[start of SUPPLIED PASSAGE]
Income before financial items, income taxes and minority interest for Manufacturing & Marketing in 2006 was NOK 7.0 billion compared to NOK 7.6 billion of 2005. The decrease of NOK 0.6 billion was mainly due to contribution from the operation and the sale of Borealis in 2005 of NOK 2.2 billion, partly offset by the pre-tax gain from the sale of Statoil Ireland of NOK 0.6 billion and increased trading income in Oil trading.

In the fourth quarter of 2006 income before financial items, income taxes and minority interest was NOK 1.1 billion compared to NOK 2.7 billion in the same period in 2005. The decrease from the fourth quarter of 2005 to the fourth quarter of 2006 was mainly due to the sale of Borealis, which contributed to NOK 1.5 billion in the fourth quarter of 2005, combined with reduced refining margins and an infrequent expense of NOK 0.3 billion due to implementation of the new business model in Energy & Retail.

Oil trading income before financial items, income taxes and minority interest in 2006 was NOK 2.4 billion, compared to NOK 1.7 billion in 2005. The increase from 2005 to 2006 was mainly due to improved results from trading. In the fourth quarter of 2006, income before financial items, income taxes and minority interest was NOK 0.4 billion compared to NOK 0.5 billion in the same period of 2005.
[end of SUPPLIED PASSAGE]
[start of DATA SEGMENT]
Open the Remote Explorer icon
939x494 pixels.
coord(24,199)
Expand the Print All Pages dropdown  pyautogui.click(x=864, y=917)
[end of DATA SEGMENT]
## WHAT TO DO
1. In the Manufacturing & Marketing earnings passage, what was Oil trading income before financial items, income taxes and minority interest in 2006?
2. From the Manufacturing & Marketing earnings passage, set down the part that opens with the words containing "Oil trading income" and closes with "period of 2005.".

## THE REPLIES
1. NOK 2.4 billion

2.
Oil trading income before financial items, income taxes and minority interest in 2006 was NOK 2.4 billion, compared to NOK 1.7 billion in 2005. The increase from 2005 to 2006 was mainly due to improved results from trading. In the fourth quarter of 2006, income before financial items, income taxes and minority interest was NOK 0.4 billion compared to NOK 0.5 billion in the same period of 2005.